# [Instruções do exercício]
Troque "Describe" por "Explain" nas linhas da listagem que começam na linha com "Describe the element at coordinates (348, 349)" e vão até a linha com "rsi-tag-arrow-icon is located", incluindo ambas. Reescreva somente essas linhas, com todo o resto inalterado.

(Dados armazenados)
------------------------------------
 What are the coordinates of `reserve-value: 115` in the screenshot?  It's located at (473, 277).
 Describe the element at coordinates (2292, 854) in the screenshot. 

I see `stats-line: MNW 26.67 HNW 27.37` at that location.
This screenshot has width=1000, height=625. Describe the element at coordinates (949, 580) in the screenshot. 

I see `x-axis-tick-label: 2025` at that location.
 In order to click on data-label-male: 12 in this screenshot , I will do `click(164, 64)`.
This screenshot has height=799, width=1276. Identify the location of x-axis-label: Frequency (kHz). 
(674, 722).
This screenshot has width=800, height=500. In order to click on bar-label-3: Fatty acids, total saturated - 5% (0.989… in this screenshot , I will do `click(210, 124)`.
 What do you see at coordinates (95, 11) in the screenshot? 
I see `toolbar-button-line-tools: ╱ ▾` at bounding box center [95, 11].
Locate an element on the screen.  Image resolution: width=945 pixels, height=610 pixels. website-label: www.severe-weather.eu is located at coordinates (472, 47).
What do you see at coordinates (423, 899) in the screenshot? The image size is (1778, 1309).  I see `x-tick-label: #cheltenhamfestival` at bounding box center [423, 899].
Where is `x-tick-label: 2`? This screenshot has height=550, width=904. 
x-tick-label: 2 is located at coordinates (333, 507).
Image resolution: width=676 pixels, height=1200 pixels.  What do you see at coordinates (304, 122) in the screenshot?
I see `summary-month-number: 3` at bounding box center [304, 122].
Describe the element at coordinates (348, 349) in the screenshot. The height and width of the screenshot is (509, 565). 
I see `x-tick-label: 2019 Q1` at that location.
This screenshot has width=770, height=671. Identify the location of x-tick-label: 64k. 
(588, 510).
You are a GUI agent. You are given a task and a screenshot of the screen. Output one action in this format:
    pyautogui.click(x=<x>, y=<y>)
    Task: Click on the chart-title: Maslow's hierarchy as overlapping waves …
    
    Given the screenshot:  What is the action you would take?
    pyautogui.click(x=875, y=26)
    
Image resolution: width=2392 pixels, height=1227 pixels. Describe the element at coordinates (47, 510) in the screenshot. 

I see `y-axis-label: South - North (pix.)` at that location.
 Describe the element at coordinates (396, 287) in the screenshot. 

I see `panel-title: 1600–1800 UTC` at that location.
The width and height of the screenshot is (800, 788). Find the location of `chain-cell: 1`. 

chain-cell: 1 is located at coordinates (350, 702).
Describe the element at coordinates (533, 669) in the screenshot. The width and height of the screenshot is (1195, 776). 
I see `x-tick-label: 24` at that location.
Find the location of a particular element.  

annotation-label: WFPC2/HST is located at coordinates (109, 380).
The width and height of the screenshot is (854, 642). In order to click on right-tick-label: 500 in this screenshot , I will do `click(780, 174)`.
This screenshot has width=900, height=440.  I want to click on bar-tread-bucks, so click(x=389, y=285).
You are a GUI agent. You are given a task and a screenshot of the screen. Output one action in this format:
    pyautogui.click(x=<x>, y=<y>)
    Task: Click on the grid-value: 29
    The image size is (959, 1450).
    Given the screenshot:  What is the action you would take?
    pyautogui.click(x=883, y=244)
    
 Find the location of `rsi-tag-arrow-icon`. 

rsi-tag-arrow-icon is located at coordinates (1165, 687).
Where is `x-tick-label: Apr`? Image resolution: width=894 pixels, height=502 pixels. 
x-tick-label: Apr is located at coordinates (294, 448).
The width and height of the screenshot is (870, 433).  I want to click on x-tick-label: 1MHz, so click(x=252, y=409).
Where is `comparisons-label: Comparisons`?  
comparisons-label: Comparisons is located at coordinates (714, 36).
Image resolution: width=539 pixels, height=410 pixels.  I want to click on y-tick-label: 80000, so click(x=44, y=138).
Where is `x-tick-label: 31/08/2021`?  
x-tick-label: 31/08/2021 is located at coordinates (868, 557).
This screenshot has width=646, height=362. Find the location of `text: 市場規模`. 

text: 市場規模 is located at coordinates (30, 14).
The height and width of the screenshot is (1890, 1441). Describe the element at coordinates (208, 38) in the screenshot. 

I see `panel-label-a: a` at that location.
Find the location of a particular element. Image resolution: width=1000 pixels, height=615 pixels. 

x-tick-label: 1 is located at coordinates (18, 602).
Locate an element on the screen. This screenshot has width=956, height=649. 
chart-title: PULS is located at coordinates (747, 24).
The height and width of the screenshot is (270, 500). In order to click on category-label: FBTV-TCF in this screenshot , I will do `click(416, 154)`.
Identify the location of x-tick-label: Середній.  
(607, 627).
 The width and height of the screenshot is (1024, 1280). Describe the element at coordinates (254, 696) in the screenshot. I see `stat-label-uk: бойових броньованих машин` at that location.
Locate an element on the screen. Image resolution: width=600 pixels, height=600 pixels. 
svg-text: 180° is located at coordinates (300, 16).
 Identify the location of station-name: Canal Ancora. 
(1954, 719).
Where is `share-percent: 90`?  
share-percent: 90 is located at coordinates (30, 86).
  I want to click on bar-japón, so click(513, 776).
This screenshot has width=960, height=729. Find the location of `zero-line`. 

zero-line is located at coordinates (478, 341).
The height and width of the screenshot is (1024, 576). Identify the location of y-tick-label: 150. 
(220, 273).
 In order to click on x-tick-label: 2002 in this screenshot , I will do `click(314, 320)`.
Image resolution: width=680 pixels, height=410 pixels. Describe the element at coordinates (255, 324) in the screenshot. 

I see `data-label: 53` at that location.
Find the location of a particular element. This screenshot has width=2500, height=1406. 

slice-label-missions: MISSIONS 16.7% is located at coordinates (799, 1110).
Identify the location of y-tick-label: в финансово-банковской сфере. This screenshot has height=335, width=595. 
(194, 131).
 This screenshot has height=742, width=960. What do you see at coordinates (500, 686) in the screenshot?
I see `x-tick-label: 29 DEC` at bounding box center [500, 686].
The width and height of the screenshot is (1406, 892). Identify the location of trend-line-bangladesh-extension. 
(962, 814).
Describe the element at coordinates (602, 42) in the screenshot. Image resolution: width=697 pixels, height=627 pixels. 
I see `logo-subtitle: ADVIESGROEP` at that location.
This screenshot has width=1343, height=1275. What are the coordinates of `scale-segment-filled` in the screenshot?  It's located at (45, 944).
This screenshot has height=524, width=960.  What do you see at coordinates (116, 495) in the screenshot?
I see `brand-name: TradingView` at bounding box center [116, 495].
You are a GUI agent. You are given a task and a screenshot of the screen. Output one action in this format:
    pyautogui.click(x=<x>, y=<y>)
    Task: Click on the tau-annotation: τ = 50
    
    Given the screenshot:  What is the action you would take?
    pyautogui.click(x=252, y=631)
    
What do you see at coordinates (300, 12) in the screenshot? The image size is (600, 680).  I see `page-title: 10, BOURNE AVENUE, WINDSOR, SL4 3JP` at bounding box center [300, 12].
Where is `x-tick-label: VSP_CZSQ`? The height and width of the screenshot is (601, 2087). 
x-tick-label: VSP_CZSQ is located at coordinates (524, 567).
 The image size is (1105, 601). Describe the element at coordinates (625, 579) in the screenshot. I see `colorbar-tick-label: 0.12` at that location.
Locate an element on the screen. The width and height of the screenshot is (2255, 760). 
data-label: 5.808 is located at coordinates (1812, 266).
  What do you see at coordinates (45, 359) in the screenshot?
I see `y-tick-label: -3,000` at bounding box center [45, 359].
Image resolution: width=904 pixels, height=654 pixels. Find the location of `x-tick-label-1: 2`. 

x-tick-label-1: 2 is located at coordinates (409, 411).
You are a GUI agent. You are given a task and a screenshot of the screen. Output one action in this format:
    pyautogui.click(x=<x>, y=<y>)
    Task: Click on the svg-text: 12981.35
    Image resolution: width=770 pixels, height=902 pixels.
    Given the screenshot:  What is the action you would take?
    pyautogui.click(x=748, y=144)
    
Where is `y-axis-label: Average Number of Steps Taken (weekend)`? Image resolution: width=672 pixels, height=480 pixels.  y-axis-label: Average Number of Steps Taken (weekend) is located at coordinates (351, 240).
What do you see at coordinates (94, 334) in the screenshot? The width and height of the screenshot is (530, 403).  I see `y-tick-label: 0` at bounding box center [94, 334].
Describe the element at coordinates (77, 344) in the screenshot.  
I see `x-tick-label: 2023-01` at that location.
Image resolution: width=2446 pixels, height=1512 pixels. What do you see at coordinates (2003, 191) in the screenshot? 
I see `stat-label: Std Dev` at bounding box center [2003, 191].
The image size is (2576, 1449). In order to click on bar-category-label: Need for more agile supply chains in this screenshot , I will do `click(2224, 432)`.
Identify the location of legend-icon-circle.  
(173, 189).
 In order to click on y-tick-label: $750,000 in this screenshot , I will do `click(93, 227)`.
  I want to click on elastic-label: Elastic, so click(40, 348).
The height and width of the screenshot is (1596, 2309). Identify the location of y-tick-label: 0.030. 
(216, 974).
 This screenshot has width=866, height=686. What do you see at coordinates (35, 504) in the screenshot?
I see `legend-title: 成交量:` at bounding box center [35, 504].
------------------------------------
# [Resposta escrita]
Explain the element at coordinates (348, 349) in the screenshot. The height and width of the screenshot is (509, 565). 
I see `x-tick-label: 2019 Q1` at that location.
This screenshot has width=770, height=671. Identify the location of x-tick-label: 64k. 
(588, 510).
You are a GUI agent. You are given a task and a screenshot of the screen. Output one action in this format:
    pyautogui.click(x=<x>, y=<y>)
    Task: Click on the chart-title: Maslow's hierarchy as overlapping waves …
    
    Given the screenshot:  What is the action you would take?
    pyautogui.click(x=875, y=26)
    
Image resolution: width=2392 pixels, height=1227 pixels. Explain the element at coordinates (47, 510) in the screenshot. 

I see `y-axis-label: South - North (pix.)` at that location.
 Explain the element at coordinates (396, 287) in the screenshot. 

I see `panel-title: 1600–1800 UTC` at that location.
The width and height of the screenshot is (800, 788). Find the location of `chain-cell: 1`. 

chain-cell: 1 is located at coordinates (350, 702).
Explain the element at coordinates (533, 669) in the screenshot. The width and height of the screenshot is (1195, 776). 
I see `x-tick-label: 24` at that location.
Find the location of a particular element.  

annotation-label: WFPC2/HST is located at coordinates (109, 380).
The width and height of the screenshot is (854, 642). In order to click on right-tick-label: 500 in this screenshot , I will do `click(780, 174)`.
This screenshot has width=900, height=440.  I want to click on bar-tread-bucks, so click(x=389, y=285).
You are a GUI agent. You are given a task and a screenshot of the screen. Output one action in this format:
    pyautogui.click(x=<x>, y=<y>)
    Task: Click on the grid-value: 29
    The image size is (959, 1450).
    Given the screenshot:  What is the action you would take?
    pyautogui.click(x=883, y=244)
    
 Find the location of `rsi-tag-arrow-icon`. 

rsi-tag-arrow-icon is located at coordinates (1165, 687).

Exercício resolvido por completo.